> _Set exercise_:
Reproduce every one of the following entries word for word, omitting the images.

> _Records shown_:

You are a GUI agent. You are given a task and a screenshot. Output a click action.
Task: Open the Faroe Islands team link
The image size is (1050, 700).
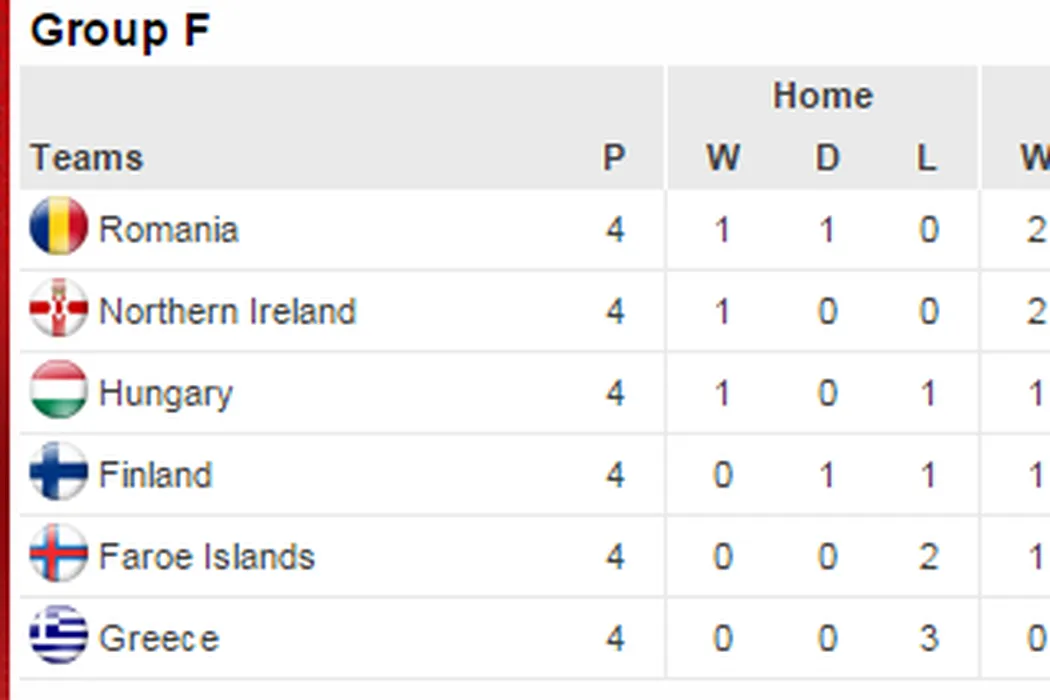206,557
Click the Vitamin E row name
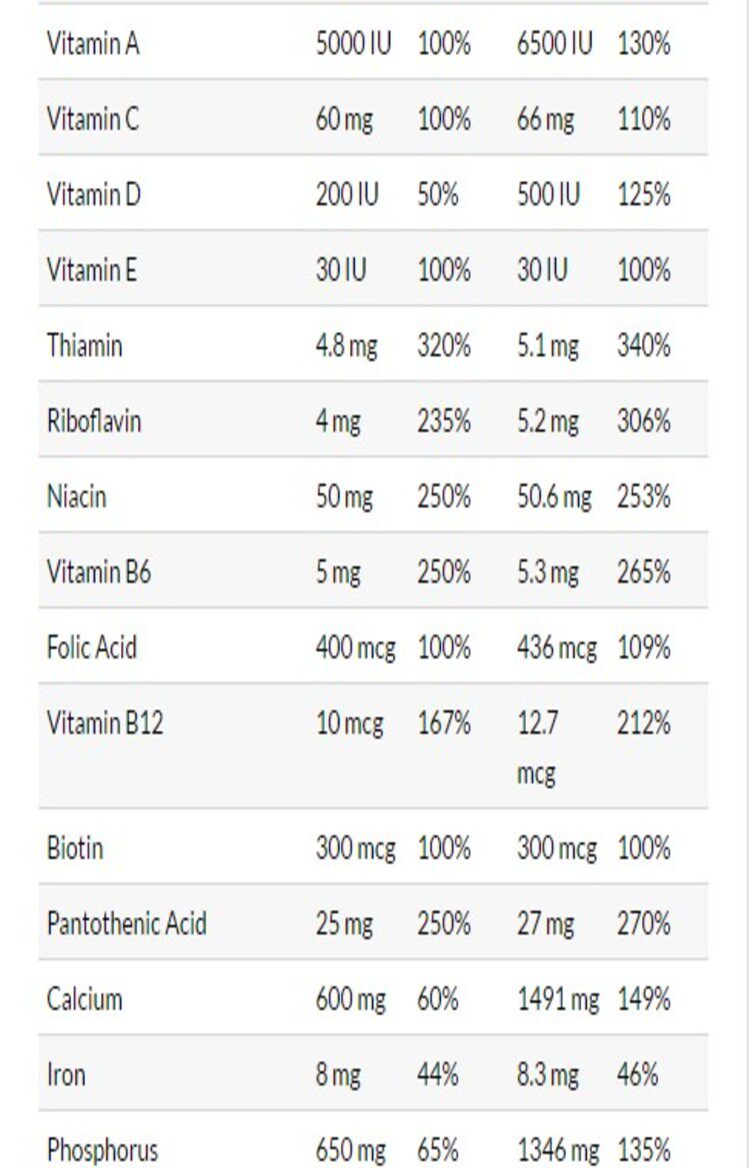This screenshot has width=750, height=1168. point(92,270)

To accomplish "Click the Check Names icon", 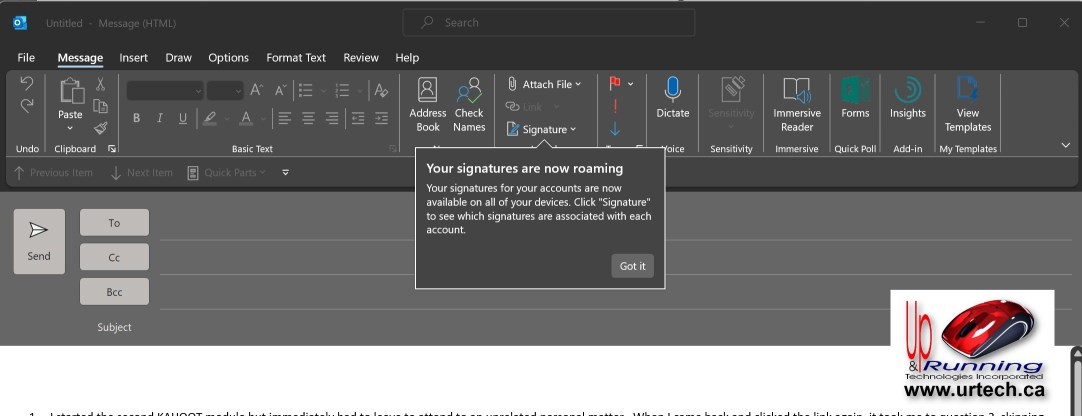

> _Output of the exercise_:
You are a GUI agent. You are given a task and a screenshot. Output a click action.
Task: Open the Faroe Islands team link
The image size is (1050, 700).
206,557
Click the Vitamin E row name
This screenshot has width=750, height=1168. point(92,270)

To accomplish "Click the Check Names icon", 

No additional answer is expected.